IBM in its filing documents thinks GenAI will provide explosive growth over the next ten years, starting now. Nvidia views all enterprises needing high supercomputing in a GenAI world, for which it is well placed. Snowflake foresees consumers to be able to write their own queries on Snowflake using ChatGPT. Salesforce also highlights some risks, including massive investment needs, and the need to test for accuracy, bias and other variables which are inherently complex and can impact profit margins.
- D) GenAI skillset in demand, across sectors
One other reason why GenAI is more substance than hype is that companies across sectors are participating in developing their human capital in this niche area. This suggests a very broad applicability across industries, and we think, there will hardly be any business in the future which will not be transformed by it.
Table 6: Active job openings that demand GenAI skills across sectors
The above also demystifies some people’s belief that GenAI skillsets will only be in demand at technology companies. Ultimately, companies invest in human capital only when they think it has the potential to generate future revenue streams or augment the current revenue base, and hiring trends is another signal of GenAI being a powerful driver of businesses in the future
The document available for download below details examples of job openings at companies across sectors. Examples include media houses needing skills to translate creative visions into prompts, auto companies seeking skills to generate data for simulations, and financial firms leveraging GenAI models to augment financial risk models.
- E) GenAI start-ups still a bright spot on investors’ radar despite chills from start-up winter
Funding start-ups is in our view, a key driver of technology innovation. And despite the start-up funding squeeze in general, start-ups with GenAI products/services are still attracting investor dollars in a tight funding environment. Seasoned investors clearly think GenAI holds massive future potential.

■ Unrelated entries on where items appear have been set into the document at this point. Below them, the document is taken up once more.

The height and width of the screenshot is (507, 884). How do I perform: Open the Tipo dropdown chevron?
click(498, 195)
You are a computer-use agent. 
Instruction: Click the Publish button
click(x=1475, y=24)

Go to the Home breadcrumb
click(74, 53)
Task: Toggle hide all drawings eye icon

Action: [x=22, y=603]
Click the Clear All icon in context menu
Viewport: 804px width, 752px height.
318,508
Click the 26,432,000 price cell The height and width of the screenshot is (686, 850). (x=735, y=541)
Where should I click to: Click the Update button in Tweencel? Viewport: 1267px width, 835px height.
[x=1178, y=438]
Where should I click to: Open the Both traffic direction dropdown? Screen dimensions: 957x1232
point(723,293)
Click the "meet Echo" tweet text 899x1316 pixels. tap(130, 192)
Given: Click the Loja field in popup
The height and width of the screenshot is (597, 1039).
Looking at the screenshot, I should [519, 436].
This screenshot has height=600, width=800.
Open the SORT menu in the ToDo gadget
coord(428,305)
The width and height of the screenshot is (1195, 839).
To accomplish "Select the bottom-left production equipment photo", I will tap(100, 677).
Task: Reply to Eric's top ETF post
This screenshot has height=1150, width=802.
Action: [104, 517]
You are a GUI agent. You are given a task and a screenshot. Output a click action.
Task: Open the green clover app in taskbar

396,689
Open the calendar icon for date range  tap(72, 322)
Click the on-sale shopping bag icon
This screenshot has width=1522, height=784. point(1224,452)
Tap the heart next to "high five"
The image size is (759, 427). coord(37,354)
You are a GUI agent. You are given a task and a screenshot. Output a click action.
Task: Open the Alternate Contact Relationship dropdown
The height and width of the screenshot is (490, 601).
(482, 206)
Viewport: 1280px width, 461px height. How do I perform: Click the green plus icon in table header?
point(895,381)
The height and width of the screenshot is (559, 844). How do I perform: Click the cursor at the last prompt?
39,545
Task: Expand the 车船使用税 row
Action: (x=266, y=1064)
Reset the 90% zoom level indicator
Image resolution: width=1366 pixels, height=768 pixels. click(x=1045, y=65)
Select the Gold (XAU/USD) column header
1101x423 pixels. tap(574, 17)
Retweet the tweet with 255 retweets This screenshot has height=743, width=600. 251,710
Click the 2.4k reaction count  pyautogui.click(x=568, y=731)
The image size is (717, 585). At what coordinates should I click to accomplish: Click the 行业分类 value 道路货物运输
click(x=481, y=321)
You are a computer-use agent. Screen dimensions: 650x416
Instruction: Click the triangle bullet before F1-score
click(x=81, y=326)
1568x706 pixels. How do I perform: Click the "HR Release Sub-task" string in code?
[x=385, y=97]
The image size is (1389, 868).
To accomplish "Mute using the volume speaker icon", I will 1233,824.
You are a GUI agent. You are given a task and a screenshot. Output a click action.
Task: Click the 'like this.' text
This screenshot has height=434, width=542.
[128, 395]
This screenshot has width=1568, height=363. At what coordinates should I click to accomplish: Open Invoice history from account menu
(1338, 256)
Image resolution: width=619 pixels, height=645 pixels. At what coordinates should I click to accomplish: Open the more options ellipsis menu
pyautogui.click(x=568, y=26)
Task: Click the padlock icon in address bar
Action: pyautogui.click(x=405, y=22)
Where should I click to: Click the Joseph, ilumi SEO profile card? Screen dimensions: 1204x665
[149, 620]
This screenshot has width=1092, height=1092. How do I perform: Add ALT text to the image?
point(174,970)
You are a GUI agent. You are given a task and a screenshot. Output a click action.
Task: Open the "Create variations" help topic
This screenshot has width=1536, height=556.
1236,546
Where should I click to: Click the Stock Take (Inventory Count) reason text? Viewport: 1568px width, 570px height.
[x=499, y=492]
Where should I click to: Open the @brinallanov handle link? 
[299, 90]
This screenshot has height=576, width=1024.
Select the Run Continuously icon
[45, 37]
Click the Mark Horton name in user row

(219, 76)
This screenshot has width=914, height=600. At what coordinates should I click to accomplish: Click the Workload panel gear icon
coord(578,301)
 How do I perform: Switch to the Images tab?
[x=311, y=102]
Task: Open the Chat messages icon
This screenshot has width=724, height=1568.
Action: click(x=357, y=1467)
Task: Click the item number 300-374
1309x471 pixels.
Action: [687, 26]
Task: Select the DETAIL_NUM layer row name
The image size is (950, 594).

Chart 7: Start-up funding – all start-ups and GenAI start-ups
GlobalData’s Deal Analytics reveals that overall start-up funding has collapsed 65% since a peak of $684bn in 2021 to $240bn in 2023 (annualising first-half trends to full-year). In comparison, start-ups with a GenAI focus are going strong with a 160% rise in the same period (annualising first-half trends to full-year).
This document discusses select recent deals, which include the likes of Tomorrow.io – which is the world’s first weather and climate-generative AI, as well as Mistral AI, which is just four weeks old, with no product and currently just hiring staff.
Is there any evidence that GenAI will lead to future business success though?
That’s a fair question, and we can look to financial markets – which are predominantly pricing the future potential of businesses – to understand how influential GenAI is.
Chart 8: Performance of AI winners/losers since ChatGPT launch in Nov-2022
Using GlobalData Thematic Scorecards, which rank each company on their thematic capabilities into winners and losers, we construct the AI winners and AI losers’ portfolios and measure their performance since the ChatGPT launch in November 2022. Companies that are in the AI winners portfolio have outperformed the AI loser portfolio across most sectors, especially, those related to media.
In conclusion, powerful signals as discussed above, help look beyond the GenAI hype and confirm it means all business. In fact, from drug discovery to spaceships, nothing is out-of-bounds for GenAI. Recently, Nasa has started using GenAI to develop spaceship parts – which, although look weird, massively improve performance, and Nvidia employs GenAI models to generate protein molecules to fasten the drug discovery process while also cutting down costs significantly.
There are ample examples from across industries where GenAI is being used in novel ways, and we think GenAI adoption at companies will play a crucial role in determining the winners and losers of tomorrow.